The Best Things To Do In the Cotswolds According To Fairfax & Favor
Not Your Usual ‘Best Things To Do In The Cotswolds’ List
This is not your usual ‘Best Things To Do In The Cotswolds’ List. Yes, it does show off a number of the best things to do in the Cotswolds, but this list is based on the most popular experiences for Fairfax & Favor customers specifically. So if you are a Fairfax & Favor customer and you have a specific Cotswolds adventure or secret spot that you strongly believe should be included… drop us a picture!
So here is a list of impeccable and marvellous things to do in the Cotswolds, all chosen based on our Fairfax & Favor customer adventures.
1. Visit the Fairfax & Favor Store in Stow-on-the-Wold
This is a no-brainer (we are of course biased but still, you’re on our website so hopefully so are you!).
A visit to our Stow-on-the-Wold store will give you the chance to admire our own personal St Edward’s Church inspired trees; to try on the latest and most limited edition Fairfax & Favor items; to meet and interact with our marvellous front of house team - and to get advice about caring for your Fairfax & Favor products so that they can last you a lifetime.
Perfect for a solo day trip or a celebratory private booking (we host birthdays and other celebrations and pets are always welcome) our Fairfax & Favor team can’t wait to spoil you.
2. St Edward’s Church
Whilst not officially confirmed (like, at all), it is very clear to anyone with eyes that the door of St Edward’s Church in Stow-on-the-Wold was either an inspiration for Tolkien’s ‘Durin’s Door’ or is a glitch in the fantasy-reality matrix.
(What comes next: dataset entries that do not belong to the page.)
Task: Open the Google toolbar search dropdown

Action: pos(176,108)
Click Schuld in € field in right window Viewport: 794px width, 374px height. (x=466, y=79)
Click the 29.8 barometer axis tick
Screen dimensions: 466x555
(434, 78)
This, of course, is because of the two ancient and awe-inspiring yews growing on either side of the north doorway.
And the church itself is also beautiful, a medieval-built Grade-1 listed building with dramatic stained glass windows, intricate carvings on the walls, and peaceful grounds to wander around, and all an easy walk from the village square.
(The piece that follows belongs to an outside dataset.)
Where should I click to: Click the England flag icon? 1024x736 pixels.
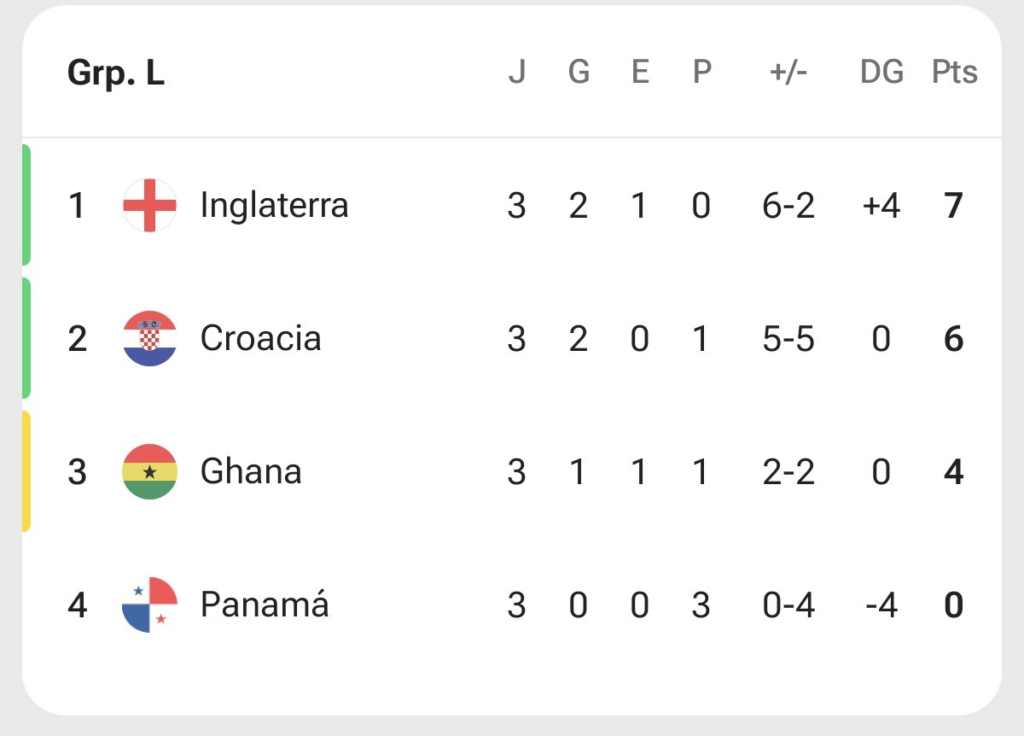click(x=150, y=205)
So for fans of fairytales and real history alike, the door to St Edward’s Church is a wonderful spot for a picture and perhaps a secret password, but do be sure to also enter the church itself for a little quiet reflection.
Top Tips: The Church sometimes has specific opening times in winter, so be sure to check in advance. Of course the outside of the door is available at any time.
Accessibility: There is disabled access to the church itself, but no parking is available next to the church. The nearest car park is either the Town Square during off-peak times, or the car park in Tesco’s a ten minute walk away.
3. Cotswold Lavender Fields
Speaking of pictures… we can’t help but notice that an impressive number of our customers have made the effort to dress up and pose dramatically in the Cotswold’s Lavender Fields, and we can’t blame them.
Hill Barn Farm first planted lavender in 1999, having no real idea of whether the soil was right or if the winters would be too harsh, but now they have over 70 acres of purple joy bursting from the ground each year, and they have even set aside a 20-acre stretch for visitors to wander through.
So bring your Blue Boxes and your babies, this is the Instagram backdrop you have been waiting for. And before you leave, be sure to visit the Lavender Cabin and buy a scented momento of your day.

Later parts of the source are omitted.